Thursday, April 21, 2011

How could they be in any doubt???


I'm a bit mind-boggled by the actions of police in Wimbledon, England.

When police pulled a headless body from a river, you would not have thought it needed a doctor to confirm the person was dead.

But there are rules and procedures to follow. And a medic was duly called in to declare that the man in question was actually ‘life extinct’.

Yesterday a coroner expressed surprise at why a doctor was summoned.

‘Even though there was no head, and the maggots, you had to call him in?’ Dr Shirley Radcliffe asked Det Insp Chuk Gwams.

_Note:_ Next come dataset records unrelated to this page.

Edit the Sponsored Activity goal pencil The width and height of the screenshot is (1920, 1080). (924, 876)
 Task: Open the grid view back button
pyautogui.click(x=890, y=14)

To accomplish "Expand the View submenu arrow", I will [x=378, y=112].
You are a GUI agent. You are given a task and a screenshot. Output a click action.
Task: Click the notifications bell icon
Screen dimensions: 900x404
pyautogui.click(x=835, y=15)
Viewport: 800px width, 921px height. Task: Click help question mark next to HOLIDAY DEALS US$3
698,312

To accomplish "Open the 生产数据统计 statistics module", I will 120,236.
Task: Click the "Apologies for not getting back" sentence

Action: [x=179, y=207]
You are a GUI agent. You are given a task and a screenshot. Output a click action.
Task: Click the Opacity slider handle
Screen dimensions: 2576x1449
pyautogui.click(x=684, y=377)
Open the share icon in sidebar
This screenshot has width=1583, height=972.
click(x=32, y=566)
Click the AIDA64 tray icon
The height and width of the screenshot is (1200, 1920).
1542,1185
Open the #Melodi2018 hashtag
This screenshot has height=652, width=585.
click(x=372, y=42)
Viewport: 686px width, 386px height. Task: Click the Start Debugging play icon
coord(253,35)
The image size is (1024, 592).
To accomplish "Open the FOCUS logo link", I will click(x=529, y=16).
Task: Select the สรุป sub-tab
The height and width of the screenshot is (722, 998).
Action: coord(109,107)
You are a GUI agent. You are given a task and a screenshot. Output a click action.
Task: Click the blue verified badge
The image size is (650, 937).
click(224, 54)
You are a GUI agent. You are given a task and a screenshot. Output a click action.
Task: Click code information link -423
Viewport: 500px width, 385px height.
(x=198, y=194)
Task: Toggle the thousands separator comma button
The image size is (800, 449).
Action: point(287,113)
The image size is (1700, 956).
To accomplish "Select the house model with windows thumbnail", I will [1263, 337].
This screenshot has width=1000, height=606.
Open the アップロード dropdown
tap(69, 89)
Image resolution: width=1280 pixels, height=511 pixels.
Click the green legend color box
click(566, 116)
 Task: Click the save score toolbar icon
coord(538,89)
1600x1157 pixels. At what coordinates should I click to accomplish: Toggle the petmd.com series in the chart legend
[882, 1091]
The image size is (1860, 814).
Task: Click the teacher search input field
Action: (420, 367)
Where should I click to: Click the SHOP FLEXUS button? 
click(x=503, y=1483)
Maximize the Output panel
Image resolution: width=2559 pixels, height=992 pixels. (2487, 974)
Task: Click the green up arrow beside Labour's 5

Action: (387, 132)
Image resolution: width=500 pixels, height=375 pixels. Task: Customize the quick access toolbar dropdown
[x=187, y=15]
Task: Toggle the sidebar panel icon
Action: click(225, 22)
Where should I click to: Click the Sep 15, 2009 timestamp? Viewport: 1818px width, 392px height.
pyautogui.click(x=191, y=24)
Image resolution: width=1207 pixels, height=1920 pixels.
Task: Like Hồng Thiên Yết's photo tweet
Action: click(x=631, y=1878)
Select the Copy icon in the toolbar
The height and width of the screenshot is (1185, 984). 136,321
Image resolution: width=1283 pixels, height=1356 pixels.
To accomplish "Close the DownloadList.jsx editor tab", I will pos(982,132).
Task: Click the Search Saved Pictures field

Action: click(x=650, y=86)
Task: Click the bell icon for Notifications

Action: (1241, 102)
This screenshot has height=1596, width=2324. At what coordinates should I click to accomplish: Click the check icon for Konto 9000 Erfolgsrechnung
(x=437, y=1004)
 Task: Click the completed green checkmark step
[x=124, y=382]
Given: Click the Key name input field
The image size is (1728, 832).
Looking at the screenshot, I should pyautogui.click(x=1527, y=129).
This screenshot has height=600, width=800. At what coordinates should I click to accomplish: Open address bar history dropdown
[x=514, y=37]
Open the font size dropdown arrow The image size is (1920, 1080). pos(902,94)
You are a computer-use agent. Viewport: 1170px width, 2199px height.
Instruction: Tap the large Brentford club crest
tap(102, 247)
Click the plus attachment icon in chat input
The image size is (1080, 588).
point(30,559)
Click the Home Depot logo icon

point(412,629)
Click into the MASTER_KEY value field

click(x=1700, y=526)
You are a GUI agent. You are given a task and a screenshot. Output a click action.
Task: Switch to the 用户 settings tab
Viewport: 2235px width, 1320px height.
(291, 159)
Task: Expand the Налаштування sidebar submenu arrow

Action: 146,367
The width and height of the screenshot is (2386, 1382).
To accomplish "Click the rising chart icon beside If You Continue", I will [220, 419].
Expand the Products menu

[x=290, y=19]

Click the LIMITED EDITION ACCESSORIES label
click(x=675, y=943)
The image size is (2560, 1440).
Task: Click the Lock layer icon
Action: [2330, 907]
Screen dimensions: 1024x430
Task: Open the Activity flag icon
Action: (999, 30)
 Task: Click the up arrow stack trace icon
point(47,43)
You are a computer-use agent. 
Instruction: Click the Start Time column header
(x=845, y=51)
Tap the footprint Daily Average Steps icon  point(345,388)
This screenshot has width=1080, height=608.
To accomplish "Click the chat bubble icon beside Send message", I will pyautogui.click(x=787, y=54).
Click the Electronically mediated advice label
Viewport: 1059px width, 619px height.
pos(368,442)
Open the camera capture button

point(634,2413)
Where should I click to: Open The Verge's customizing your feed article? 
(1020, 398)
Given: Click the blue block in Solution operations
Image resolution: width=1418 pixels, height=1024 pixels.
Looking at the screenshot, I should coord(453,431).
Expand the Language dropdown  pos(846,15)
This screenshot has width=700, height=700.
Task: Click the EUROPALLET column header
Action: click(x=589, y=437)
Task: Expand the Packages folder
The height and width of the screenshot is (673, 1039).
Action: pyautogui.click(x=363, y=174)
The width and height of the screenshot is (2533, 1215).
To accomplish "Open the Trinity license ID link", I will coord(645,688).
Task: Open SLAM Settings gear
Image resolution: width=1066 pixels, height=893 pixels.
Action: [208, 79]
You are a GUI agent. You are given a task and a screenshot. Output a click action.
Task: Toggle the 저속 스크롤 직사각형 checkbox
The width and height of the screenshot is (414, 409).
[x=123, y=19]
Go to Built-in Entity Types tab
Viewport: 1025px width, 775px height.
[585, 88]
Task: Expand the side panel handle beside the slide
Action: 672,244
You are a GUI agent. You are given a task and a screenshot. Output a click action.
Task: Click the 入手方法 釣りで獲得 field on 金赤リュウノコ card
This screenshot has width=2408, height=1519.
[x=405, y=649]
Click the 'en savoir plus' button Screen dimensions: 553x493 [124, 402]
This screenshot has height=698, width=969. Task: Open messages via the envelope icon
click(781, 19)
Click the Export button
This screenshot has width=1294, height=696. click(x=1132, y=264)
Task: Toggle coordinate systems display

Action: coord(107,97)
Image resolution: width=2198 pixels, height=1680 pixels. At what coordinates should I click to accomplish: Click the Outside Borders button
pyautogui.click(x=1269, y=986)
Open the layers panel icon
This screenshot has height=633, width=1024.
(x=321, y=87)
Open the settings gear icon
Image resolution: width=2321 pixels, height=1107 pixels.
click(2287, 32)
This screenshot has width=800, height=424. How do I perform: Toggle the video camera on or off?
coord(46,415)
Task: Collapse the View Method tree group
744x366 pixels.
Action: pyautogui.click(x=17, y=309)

The officer replied: ‘Yes Ma’am. They are the experts, we are not.’


There's more at the link.

Y'know . . . if I found a body without a head, I don't think I'd need a doctor to know that the victim was dead! Isn't this taking specialization a wee bit too far?

It reminds me of the famous (alleged) exchange between a cross-examining lawyer and a pathologist.

Lawyer: Do you recall the time that you examined the body?
Pathologist: The autopsy started around 8:30 p.m.
Lawyer: And Mr. Johnson was dead at the time?
Pathologist: (Sighing heavily) No, he was sitting on the table wondering why I was conducting an autopsy on him.

The next day the testimony of the doctor continued (same lawyer).

Lawyer: Doctor, before you performed the autopsy, did you check for a pulse?
Pathologist: No.
Lawyer: Did you check for blood pressure?
Pathologist: No.
Lawyer: Did you check for breathing?
Pathologist: No.
Lawyer: So, then it is possible that the patient was alive when you began the autopsy?
Pathologist: No.
Lawyer: How can you be so sure, Doctor?
Pathologist: Because his brain was sitting on my desk in a jar.
Lawyer: But could the patient have still been alive nevertheless?
Pathologist: (Sighing heavily) I suppose it's possible that he could have been alive and practicing law somewhere . . .





Peter

5 comments:

Anonymous said...

Lets vote that lawyer into the oral office in wash dc for 2012. Couldn't do much worse then the one we already have vacationing some where else.

Anonymous said...

Peter

Death is a medical diagnosis. A person is not dead unless a qualified medical person says they are dead. In some jurisdictions, the statute will allow non-MDs to make that diagnosis when there is decomposition or fragmentation of the body. Otherwise, the person isn't dead until they are pronounced dead.

This isn't as silly as it sounds, there are reported cases of drug overdose or hypothermia where "dead" people have woken up. Ti's common enough that it's enshrined in law.

In Victorian times, people were buried alive because of this problem (and techniques weren't so good) and there were various patent methods of sounding the alarm if one woke up underground and needed to be retrieved. Embalming was invented not only to preserve the body, but to make sure the body was, in point of fact, actually dead.

Anonymous said...

TINS - back in the day, one of my mentors was flying a very, very sick medical patient from Small Town down to Huge City Hospital. The passenger shuffled off the mortal coil in flight and the nurse so informed the pilot. My mentor asked if she was an MD or Sheriff. "No, but he's dead." The reply? "No, he's not. He'll die on final approach." Because otherwise the pilot would have had to land at an airport within the county where the individual became deceased, or face a mountain of paperwork.

Then there was the EMS supervisor two states north of here who insisted that the paramedics try and revive an individual found in a ditch who was very obviously NOT just "pining for the fjords" . . .
LittleRed1

Firehand said...

I remember when I was a kid, Dad told me that they'd been ordered(Highway Patrol) not to say on the air that someone was dead. I believe the wording was something like "I don't care if his body's in the car and his head's in the ditch, you're not a doctor so you can't say he's dead!"

Firehand said...

Didn't the Romans have a law that a body had to lay until it actually started visibly decaying before it could be buried?